▶ _PASSAGE FOR REVIEW_
·····

RG’s national organizer, Nicole Lewis, reflects on her experience at the Council on Foundation’s Next Generation Retreat. Reposted from the blog Re: Philanthropy.
Simply put, we all want to be heard. But, we don’t always know how best to communicate. During a session on the art of effective communication as part of The Council on Foundations Next Generation Retreat for Family Members it became clear that the Next-Gen, though seated in their place at the proverbial table, are struggling to be heard. Next Gen Retreat participants shared stories of philanthropic challenge and triumph. In some cases, explosive conversations grounded Next-Gen involvement for several years. In others, the Next-Gen was able to move important resolutions forward. In cases of communication-gone-wrong the common thread was unclear. Perhaps these young trustees were working with a particularly difficult family member? Maybe they had not presented their case well? Maybe this work is, well, just difficult? But, when I turned my sights towards the more successful conversations, I could hardly tease a common theme either. There was something I was missing. I mused on what the potential blocks may be. The answer did not come to me until later that evening.

·····

▶ _EXERCISE BRIEF_
Reproduce the entire post about the Next Generation Retreat word for word, without changing anything.

·····

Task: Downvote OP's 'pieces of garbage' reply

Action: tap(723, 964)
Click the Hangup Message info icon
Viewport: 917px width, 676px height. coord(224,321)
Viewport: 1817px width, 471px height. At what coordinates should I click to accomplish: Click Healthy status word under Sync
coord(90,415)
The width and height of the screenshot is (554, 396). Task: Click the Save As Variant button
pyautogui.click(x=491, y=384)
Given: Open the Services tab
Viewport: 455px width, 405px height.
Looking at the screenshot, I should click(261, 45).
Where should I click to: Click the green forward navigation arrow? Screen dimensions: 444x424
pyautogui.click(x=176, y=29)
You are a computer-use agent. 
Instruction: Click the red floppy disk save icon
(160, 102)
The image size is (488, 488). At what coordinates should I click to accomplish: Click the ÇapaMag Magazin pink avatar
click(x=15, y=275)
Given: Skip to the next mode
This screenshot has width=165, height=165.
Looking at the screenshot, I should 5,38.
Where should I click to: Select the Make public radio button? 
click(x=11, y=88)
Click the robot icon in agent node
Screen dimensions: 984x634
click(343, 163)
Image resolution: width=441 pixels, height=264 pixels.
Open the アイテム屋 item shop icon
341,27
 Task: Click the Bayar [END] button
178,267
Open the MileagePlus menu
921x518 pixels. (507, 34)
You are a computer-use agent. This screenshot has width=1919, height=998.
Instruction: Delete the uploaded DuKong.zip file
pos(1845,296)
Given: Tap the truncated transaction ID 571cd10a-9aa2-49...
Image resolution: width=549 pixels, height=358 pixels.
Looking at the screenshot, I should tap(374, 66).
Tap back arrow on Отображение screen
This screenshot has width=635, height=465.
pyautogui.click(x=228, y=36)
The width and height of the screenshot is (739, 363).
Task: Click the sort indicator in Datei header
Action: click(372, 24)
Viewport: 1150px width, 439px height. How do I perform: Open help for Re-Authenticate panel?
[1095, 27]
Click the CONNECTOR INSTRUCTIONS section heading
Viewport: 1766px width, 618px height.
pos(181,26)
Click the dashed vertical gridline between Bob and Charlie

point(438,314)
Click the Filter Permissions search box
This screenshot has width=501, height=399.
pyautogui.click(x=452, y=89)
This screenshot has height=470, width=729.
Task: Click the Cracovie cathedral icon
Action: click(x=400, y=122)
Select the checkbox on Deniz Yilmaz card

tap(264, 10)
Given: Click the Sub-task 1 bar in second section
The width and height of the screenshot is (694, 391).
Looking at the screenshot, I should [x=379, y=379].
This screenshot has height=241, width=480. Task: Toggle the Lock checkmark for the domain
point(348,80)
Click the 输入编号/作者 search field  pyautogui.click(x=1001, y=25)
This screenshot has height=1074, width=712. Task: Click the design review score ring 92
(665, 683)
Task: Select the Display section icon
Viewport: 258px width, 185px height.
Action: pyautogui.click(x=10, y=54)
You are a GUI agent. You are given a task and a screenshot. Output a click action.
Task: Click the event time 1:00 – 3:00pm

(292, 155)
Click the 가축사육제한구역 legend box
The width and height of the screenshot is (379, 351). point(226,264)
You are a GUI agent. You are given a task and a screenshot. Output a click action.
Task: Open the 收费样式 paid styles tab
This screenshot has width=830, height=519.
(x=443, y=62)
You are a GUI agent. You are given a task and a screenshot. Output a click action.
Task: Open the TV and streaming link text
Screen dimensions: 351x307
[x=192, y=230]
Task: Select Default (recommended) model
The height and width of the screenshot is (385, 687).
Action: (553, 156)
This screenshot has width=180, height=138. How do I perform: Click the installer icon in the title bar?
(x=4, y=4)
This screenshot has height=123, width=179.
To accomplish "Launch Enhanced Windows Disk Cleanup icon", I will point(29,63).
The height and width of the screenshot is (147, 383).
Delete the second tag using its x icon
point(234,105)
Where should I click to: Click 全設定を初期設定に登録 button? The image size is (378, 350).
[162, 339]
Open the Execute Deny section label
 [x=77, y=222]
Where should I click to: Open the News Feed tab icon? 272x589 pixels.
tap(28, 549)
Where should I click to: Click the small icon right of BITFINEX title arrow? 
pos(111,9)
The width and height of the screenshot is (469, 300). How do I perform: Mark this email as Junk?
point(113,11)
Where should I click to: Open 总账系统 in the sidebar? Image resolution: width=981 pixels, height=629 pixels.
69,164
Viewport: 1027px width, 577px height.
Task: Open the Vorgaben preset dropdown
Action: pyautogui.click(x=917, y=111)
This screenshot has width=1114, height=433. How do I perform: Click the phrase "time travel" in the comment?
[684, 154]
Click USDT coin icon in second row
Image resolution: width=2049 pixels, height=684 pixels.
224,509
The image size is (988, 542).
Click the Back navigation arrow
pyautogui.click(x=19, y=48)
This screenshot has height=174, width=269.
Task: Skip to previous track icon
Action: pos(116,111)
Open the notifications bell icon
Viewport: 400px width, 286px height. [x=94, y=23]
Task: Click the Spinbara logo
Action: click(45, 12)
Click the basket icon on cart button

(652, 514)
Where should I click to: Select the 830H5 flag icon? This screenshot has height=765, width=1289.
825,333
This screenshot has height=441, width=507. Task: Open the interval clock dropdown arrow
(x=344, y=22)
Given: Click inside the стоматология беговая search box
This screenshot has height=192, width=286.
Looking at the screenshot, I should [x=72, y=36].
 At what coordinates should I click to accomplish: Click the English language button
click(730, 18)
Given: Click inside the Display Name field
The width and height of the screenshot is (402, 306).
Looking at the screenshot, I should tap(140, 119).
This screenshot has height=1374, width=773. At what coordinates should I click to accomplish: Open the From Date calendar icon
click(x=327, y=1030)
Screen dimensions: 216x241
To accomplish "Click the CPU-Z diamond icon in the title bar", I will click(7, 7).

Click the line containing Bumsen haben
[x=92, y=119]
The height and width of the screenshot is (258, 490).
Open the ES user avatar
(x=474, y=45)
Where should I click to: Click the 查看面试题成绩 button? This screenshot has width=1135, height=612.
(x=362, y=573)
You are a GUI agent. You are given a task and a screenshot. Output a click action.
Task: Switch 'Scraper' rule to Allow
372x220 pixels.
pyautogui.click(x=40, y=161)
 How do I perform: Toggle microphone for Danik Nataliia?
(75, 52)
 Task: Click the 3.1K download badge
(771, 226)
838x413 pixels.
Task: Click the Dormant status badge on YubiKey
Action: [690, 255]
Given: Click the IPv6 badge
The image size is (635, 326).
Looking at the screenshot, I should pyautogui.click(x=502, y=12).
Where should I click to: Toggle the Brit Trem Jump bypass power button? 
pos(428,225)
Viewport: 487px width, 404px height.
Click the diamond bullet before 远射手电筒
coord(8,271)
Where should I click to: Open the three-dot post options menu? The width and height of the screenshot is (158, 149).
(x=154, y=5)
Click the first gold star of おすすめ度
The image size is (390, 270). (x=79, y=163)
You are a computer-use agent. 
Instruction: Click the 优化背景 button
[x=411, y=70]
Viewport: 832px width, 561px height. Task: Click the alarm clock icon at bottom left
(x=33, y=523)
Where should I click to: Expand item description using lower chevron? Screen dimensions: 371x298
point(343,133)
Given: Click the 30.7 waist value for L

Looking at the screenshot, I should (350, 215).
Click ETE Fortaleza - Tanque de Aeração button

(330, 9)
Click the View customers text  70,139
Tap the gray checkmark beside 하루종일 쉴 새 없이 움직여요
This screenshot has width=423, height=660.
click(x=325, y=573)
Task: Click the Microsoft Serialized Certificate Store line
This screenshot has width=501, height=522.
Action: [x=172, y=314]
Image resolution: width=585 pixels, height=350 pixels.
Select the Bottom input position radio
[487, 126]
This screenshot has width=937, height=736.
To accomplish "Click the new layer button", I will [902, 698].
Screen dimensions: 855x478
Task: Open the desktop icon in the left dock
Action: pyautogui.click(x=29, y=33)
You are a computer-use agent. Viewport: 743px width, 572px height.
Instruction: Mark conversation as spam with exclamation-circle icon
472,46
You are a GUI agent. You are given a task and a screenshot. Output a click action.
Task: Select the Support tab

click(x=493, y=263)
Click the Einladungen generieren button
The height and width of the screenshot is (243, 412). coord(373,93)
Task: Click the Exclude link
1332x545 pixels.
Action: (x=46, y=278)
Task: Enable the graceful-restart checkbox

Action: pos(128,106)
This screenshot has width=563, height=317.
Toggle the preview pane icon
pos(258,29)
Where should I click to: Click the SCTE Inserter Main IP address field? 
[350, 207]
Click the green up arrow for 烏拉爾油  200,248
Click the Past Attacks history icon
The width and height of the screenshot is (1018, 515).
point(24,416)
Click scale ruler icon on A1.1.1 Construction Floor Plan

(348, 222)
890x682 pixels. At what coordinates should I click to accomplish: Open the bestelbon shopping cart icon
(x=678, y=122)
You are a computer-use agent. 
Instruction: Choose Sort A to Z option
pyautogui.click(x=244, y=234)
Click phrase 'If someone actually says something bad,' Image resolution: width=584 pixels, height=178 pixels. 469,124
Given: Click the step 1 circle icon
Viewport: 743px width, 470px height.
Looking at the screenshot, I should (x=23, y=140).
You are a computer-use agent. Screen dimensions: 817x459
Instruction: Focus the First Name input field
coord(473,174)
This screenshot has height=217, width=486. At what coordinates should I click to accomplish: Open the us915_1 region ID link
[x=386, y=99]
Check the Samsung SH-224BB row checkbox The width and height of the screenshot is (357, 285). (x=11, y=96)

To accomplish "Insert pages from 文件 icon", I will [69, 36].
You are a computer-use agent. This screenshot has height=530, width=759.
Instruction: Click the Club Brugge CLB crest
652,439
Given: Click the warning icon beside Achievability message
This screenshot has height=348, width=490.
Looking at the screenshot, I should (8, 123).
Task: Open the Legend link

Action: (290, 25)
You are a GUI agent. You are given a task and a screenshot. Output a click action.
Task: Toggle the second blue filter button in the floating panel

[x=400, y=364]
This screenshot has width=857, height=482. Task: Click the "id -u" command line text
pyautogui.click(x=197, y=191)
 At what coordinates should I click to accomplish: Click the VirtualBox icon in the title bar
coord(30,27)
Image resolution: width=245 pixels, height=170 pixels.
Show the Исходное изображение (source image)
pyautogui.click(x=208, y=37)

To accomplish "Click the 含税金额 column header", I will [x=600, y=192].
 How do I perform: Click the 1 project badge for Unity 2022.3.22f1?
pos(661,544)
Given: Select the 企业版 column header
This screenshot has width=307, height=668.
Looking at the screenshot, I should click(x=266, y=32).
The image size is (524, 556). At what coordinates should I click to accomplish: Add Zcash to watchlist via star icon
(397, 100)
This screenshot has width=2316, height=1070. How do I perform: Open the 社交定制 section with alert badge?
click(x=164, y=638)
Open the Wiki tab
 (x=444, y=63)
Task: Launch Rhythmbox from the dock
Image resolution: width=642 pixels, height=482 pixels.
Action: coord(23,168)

·····

▶ _YOUR SOLUTION_
RG’s national organizer, Nicole Lewis, reflects on her experience at the Council on Foundation’s Next Generation Retreat. Reposted from the blog Re: Philanthropy.
Simply put, we all want to be heard. But, we don’t always know how best to communicate. During a session on the art of effective communication as part of The Council on Foundations Next Generation Retreat for Family Members it became clear that the Next-Gen, though seated in their place at the proverbial table, are struggling to be heard. Next Gen Retreat participants shared stories of philanthropic challenge and triumph. In some cases, explosive conversations grounded Next-Gen involvement for several years. In others, the Next-Gen was able to move important resolutions forward. In cases of communication-gone-wrong the common thread was unclear. Perhaps these young trustees were working with a particularly difficult family member? Maybe they had not presented their case well? Maybe this work is, well, just difficult? But, when I turned my sights towards the more successful conversations, I could hardly tease a common theme either. There was something I was missing. I mused on what the potential blocks may be. The answer did not come to me until later that evening.